Dr. Cem KanerThis month, we revisit Cem Kaner. Cem recently published  The Domain Testing Workbook and is working on a collection of other workbooks and projects in addition to teaching several courses at Florida Tech.

In today’s interview, Cem explains his new workbook, discusses why it’s important for experienced testers to keep studying and improving, tells us what’s wrong with the testing culture today and hints at maybe having a solution for the QA credentials battle.


uTest: You’ve written quite a few books on software testing and you had a new book – The Domain Testing Workbook – come out in the past few months. Why do you enjoy writing these books and who are you trying to help?

Cem Kaner: My overall goal is to improve the state of the practice in software testing. How can we improve what working testers actually DO so that they are more effective and happier in their work?

The Domain Testing Workbook is the first of a series that focus on individual test-design techniques. Our intent is to help a tester who has some experience develop their skills so that they can apply the technique competently.

What’s wrong with the way domain testing is currently taught?

CK: There’s nothing wrong with the way domain testing is taught. Teachers introduce students to the two basic ideas: (a) subdivide a large set of possible values of a variable into a small number of equivalence classes and sample only one or a few values from each class. This reduces the number of tests to run. (b) When possible, select boundary values as your samples from each class because programs tend to fail more often at boundaries.

In general, students understand these introductions and can explain them to others.

This level of analysis works perfectly when you test Integer-valued variables one at a time. There are lots of Integer-valued variables, and it makes a lot of sense to test every variable on its own, if you can, before you design tests that vary several variables at the same time. So, I think many courses do a fine job of introducing a useful idea to students in a way that helps them use it.

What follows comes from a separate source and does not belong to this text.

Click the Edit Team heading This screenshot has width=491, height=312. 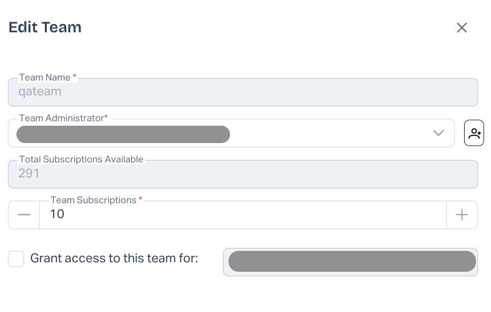[x=45, y=27]
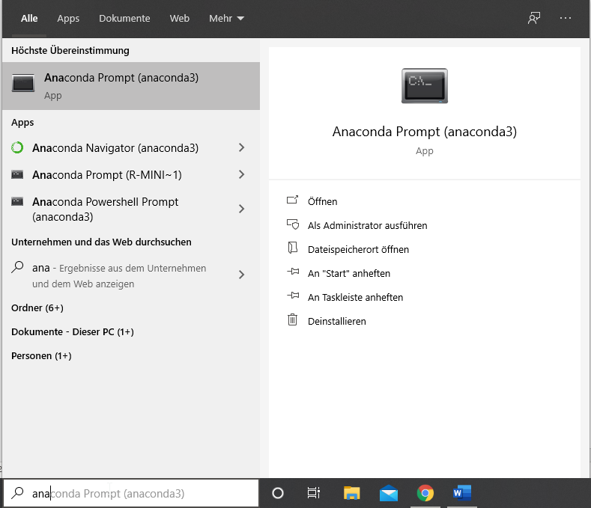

However, there is much more depth to the technique than that. Here are four examples:

  • It is common to look only at the input values and decide pass/fail based on whether the program accepts “good” inputs and rejects “bad” ones. A stronger approach goes past the input filter. For example, enter the largest valid value. The program should accept this. Suppose it does. Now continue testing by considering how the program uses this value. What calculations is it used in? Where is it displayed, stored, or compared to something else? Is this largest-acceptable value actually too large for some of these later uses?
  • There are other types of variables, not just Integers. Different risks apply when you are testing floating-point numbers or strings. Dividing them into equivalence classes is a little trickier.
  • We usually test variables together. Any test of a real use of the program will involve many variables. Even if you leave most of them at their default value, the program considers the values of lots of variables when you ask it to do something meaningful. We can manage the number of combinations to test using techniques like all-pairs. In all-pairs testing, the tester chooses a set of maybe 10 variables to test, then chooses a few values of each variable to test, then uses a tool like ACTS or PICT to create a relatively small set of tests (maybe as few as 30) that will combine these values of these 10 variables in an optimized way. (ACTS and PICT are free tools from the National Institute of Standards and Technology (ACTS) and from Microsoft (PICT). One of the challenges of this type of testing is picking the best values for the individual variables—and that brings us back to domain testing.
  • We often test variables together that are related to each other. How do you choose boundary values when the boundary (such as largest valid value) of one variable depends on the value of the other? This particular issue appears often in university textbooks but there hasn’t been enough practical advice for working testers.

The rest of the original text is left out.